Ma-Deta, you both brought me into this platform and I am always hoping that this entrance of mine onto the stage was an enormous joy. From a mewling and puking baby, then the whining school-girl and now the often outspoken, misbehaved teenager, my parents have always guided me on living the right way, helped me face my troubles and conquer my problems, kept me far-far away from danger, and supported me with no expectation.
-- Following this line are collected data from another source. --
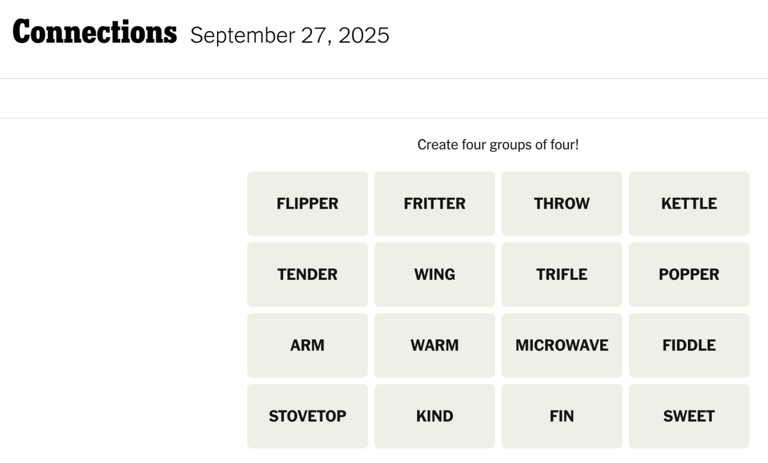Choose the FIN word card

(x=561, y=417)
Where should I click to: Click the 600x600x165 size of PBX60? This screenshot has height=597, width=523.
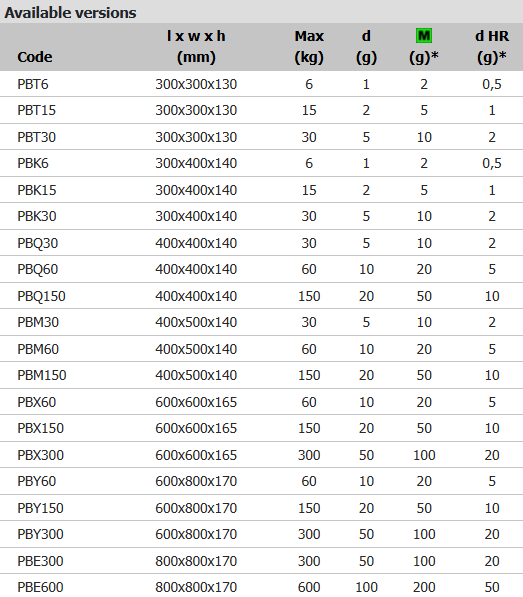(196, 402)
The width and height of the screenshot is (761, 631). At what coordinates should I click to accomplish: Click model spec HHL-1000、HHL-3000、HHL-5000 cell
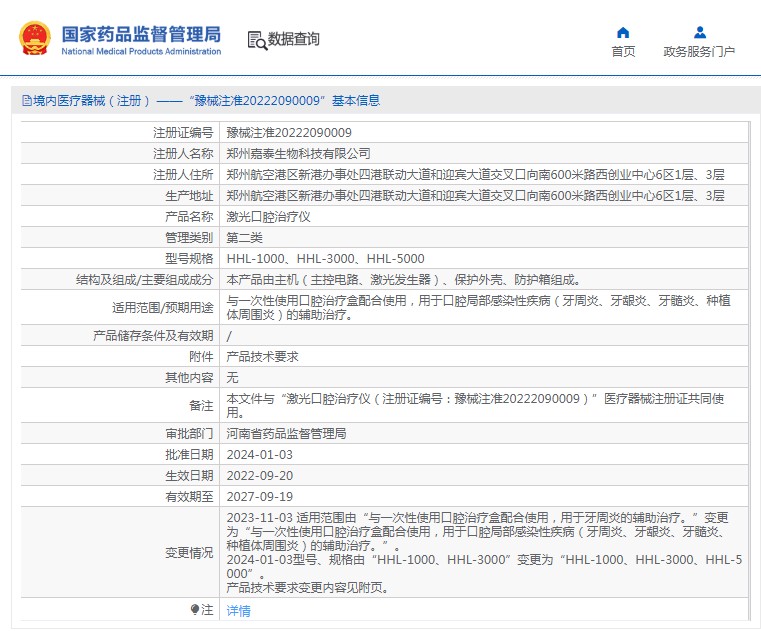tap(325, 259)
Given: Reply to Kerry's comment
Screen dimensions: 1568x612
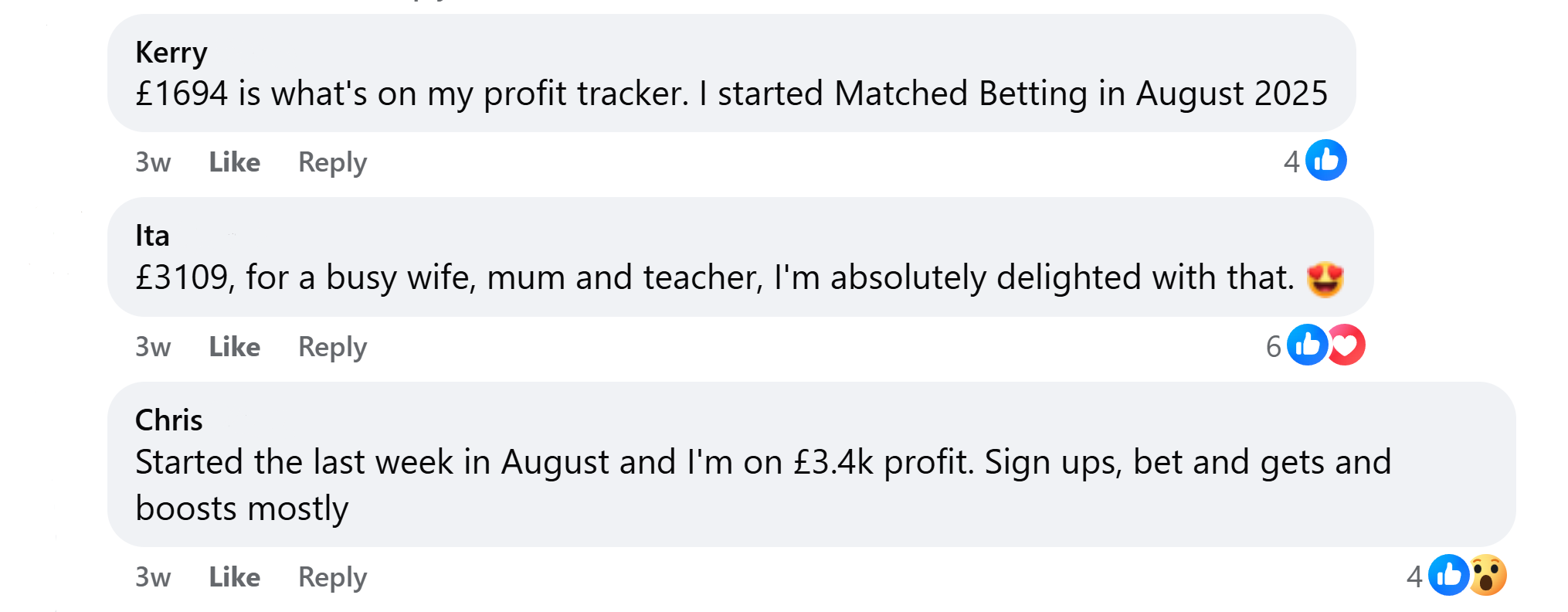Looking at the screenshot, I should click(x=332, y=162).
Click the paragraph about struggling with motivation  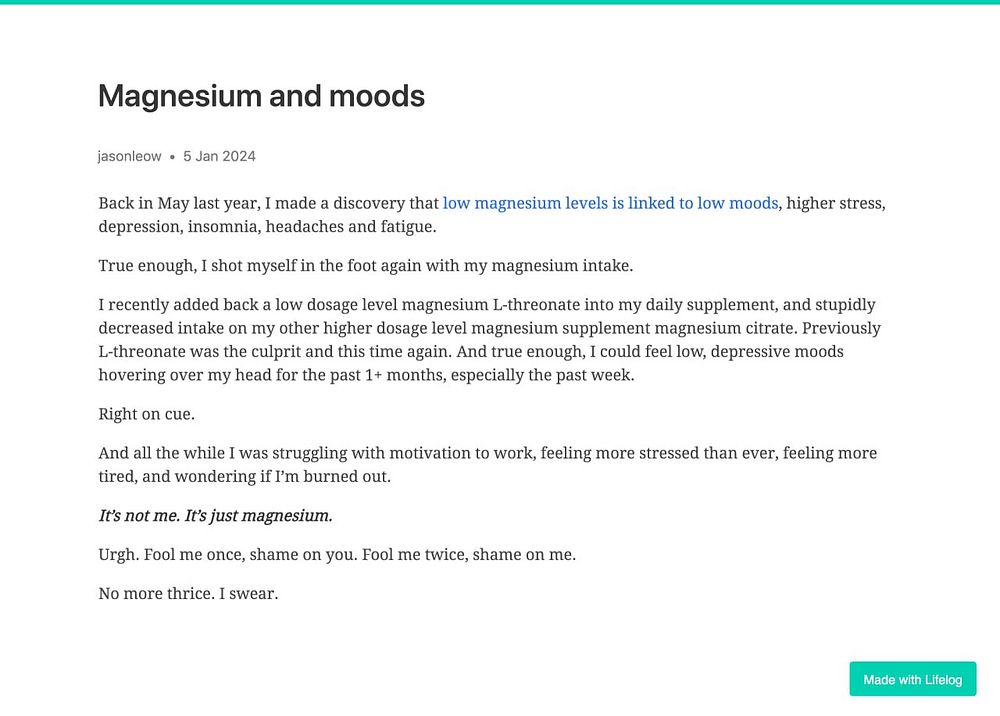pos(487,465)
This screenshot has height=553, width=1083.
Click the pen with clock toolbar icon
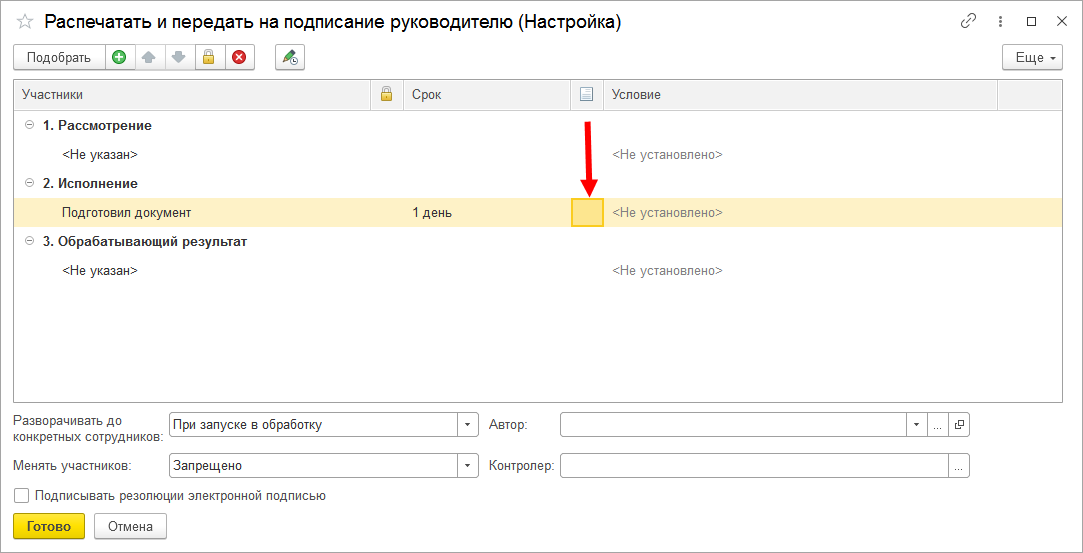[x=290, y=58]
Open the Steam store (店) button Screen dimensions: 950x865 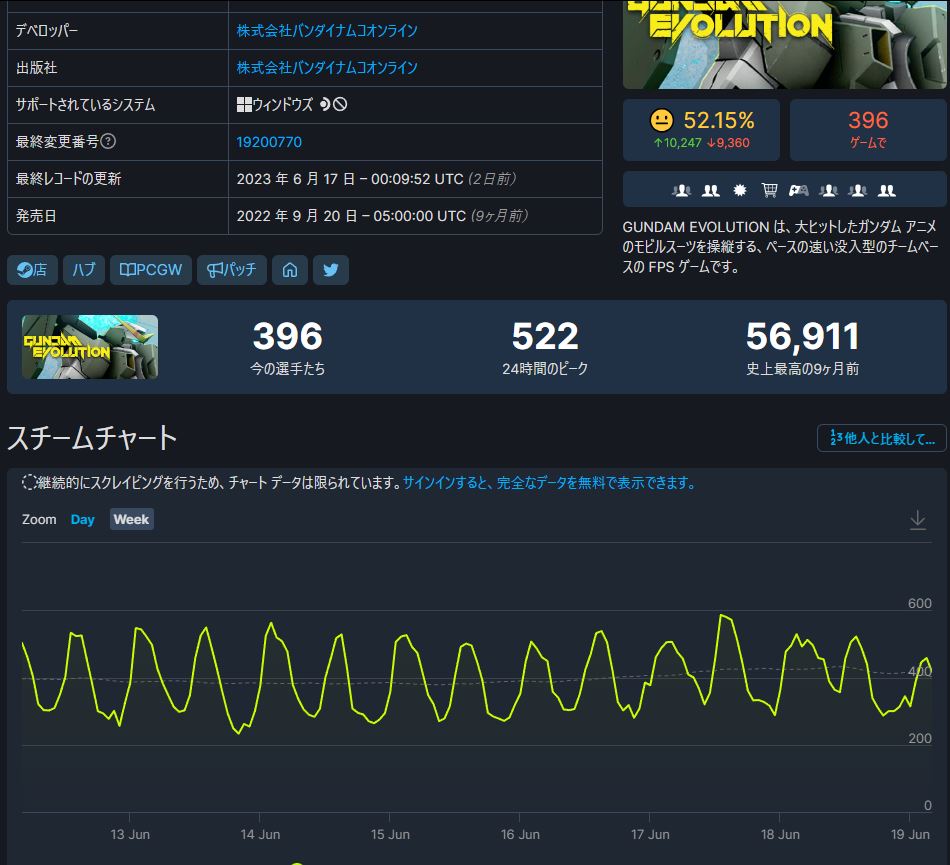click(32, 270)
All those sleepless nights that Ma-Deta spent for me, all because I cried all night long, the countless number of times that they had to clean up after my poop and puke and how they never once hesitated to get my dirt on their hands, breaking their backs carrying me around all day long because I cried my lungs out if I was left sitting, and just so many other situations as such they went through causing them utter pain and stress, but never asking back anything in return and having no regrets, is something that leaves my jaw dropped and awe-struck. This is what ‘love’ is, and the love of a parent can never be compared to any other love in this entire universe.

Ma-Deta, I also never fail to forget the ache and sorrow that I have given you with my numerous episodes of irresponsibleness, insincerity, and mischief, but please keep in mind that the things I did that caused you hurt were because of poor judgement taken by a growing teenager with sometimes irrational hormones and undeveloped frontal and pre-frontal lobes of my brain, which regulate impulse control and judgement. I am a human being and I am flawed from birth, but flaws and mistakes are what bring me a step closer to perfection. I am only in my third stage of life and I have yet another four stages to finally fulfil my purpose on Earth and make you proud. You both are my heroes, and I cannot ever see having anyone else as my heroes. For all that you both have done and continue to do for me; my love for you is irrevocable, unconditional, indispensable and undying.


“After all, when everything goes to hell, the people who stand by you without flinching – they are your parents.”